# A quick intro to working with ```spaCy```

In [2]:


import spacy

When ```spaCy``` is loaded, we then need to initialize a model.

NB: Models first have to be downloaded from the command line. An overview of avaiable models from ```spaCy``` can be found [here](https://spacy.io/usage/models):

```spacy download en_core_web_sm```

In [3]:
nlp = spacy.load("en_core_web_sm") # The model is instantiated as an object.
# It is common to give a spacy model the name nlp. Contained within is a whole pipeline of methods.

We first create a ```spaCy``` pipeline which is going to be used for all of our analysis. Essentially we feed our examples of language down the pipeline, and get annotated texts out the end.

In [16]:
sentence = "My name is, uh, Odin and I am a norse god of warfare and wisdom."

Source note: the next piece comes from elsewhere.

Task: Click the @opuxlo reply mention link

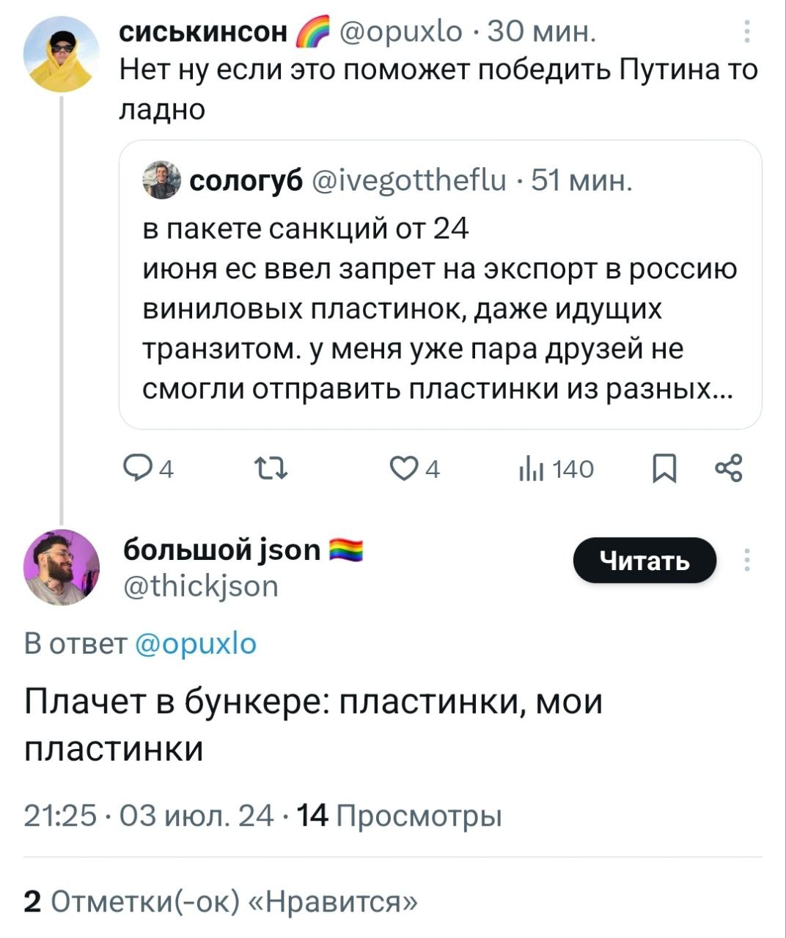Action: click(196, 643)
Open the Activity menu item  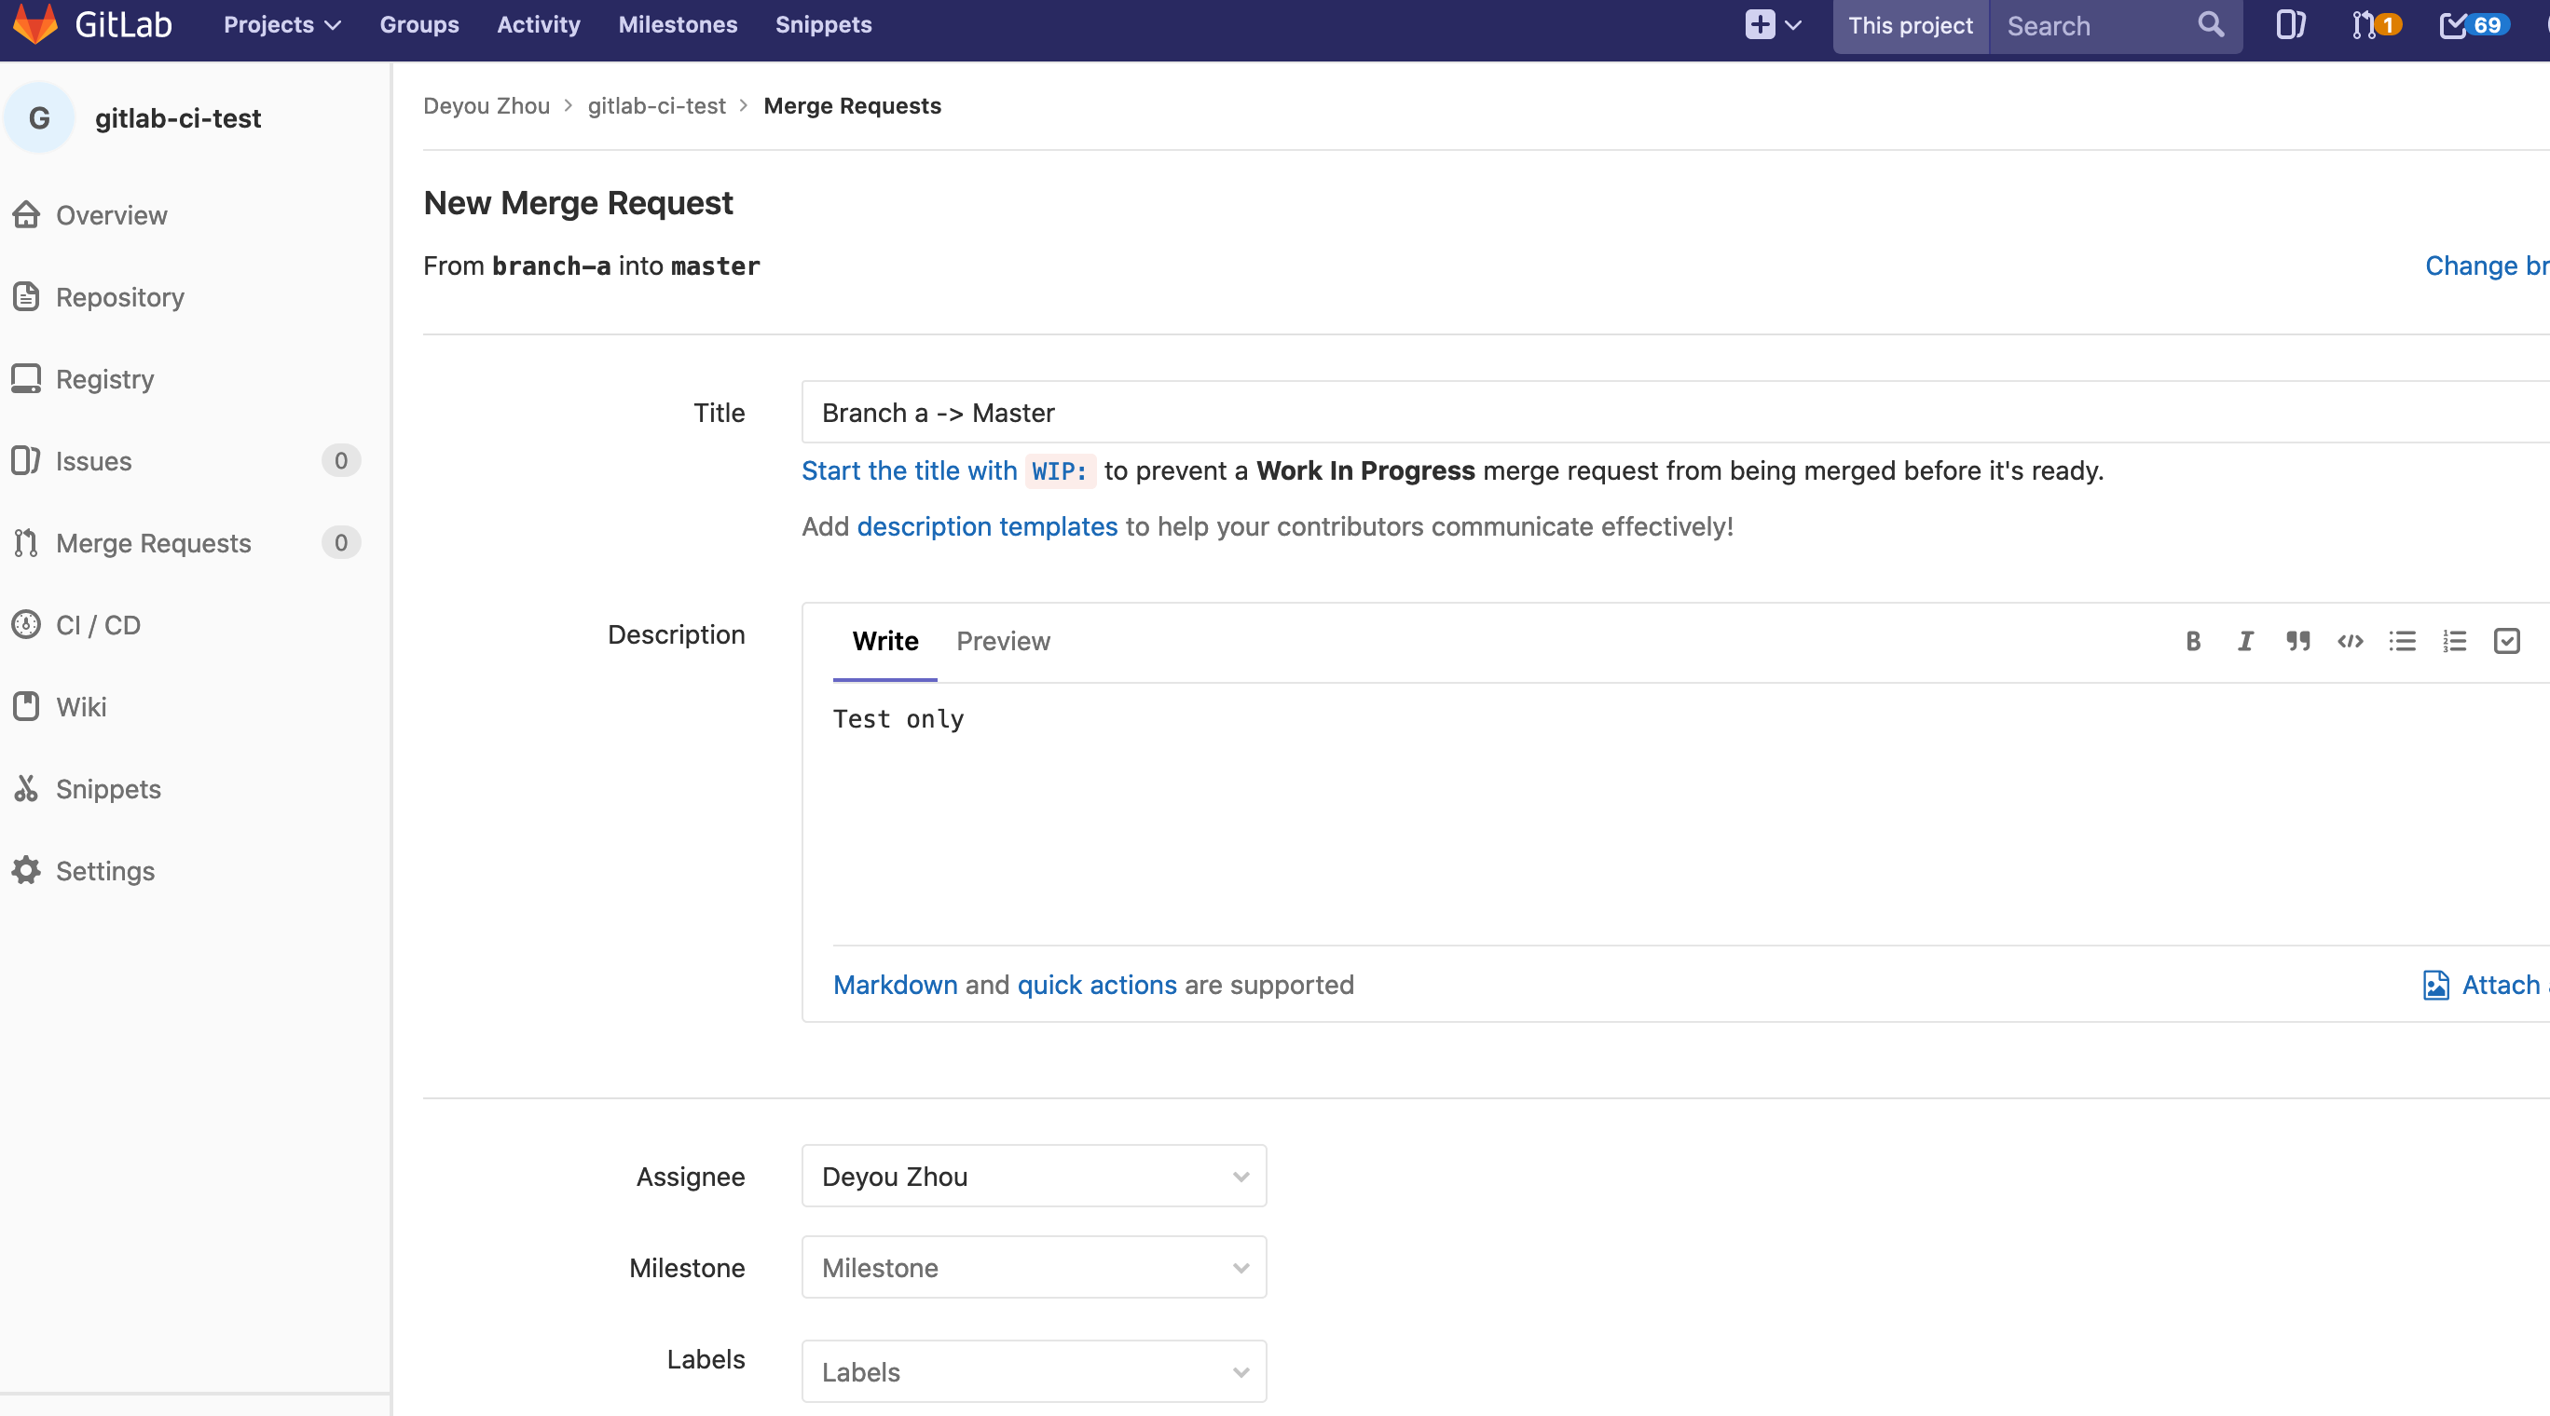coord(538,25)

The final object that comes out of the end is known as a ```spaCy``` Doc which is essentiall a list of tokens. 

However, rather than just being a list of strings, each of the tokens in this list have their own *attributes*, which can be accessed using the dot notation.

In [17]:
doc = nlp(sentence) #Outputs a list of tokens. This is known as a spacy doc object.
print(type(doc)) #spacy.tokens.doc.Doc

<class 'spacy.tokens.doc.Doc'>


In [18]:
for token in doc:
    print(token.text, "\t\t", token.pos_, "\t\t", token.dep_,"\t\t", token.morph)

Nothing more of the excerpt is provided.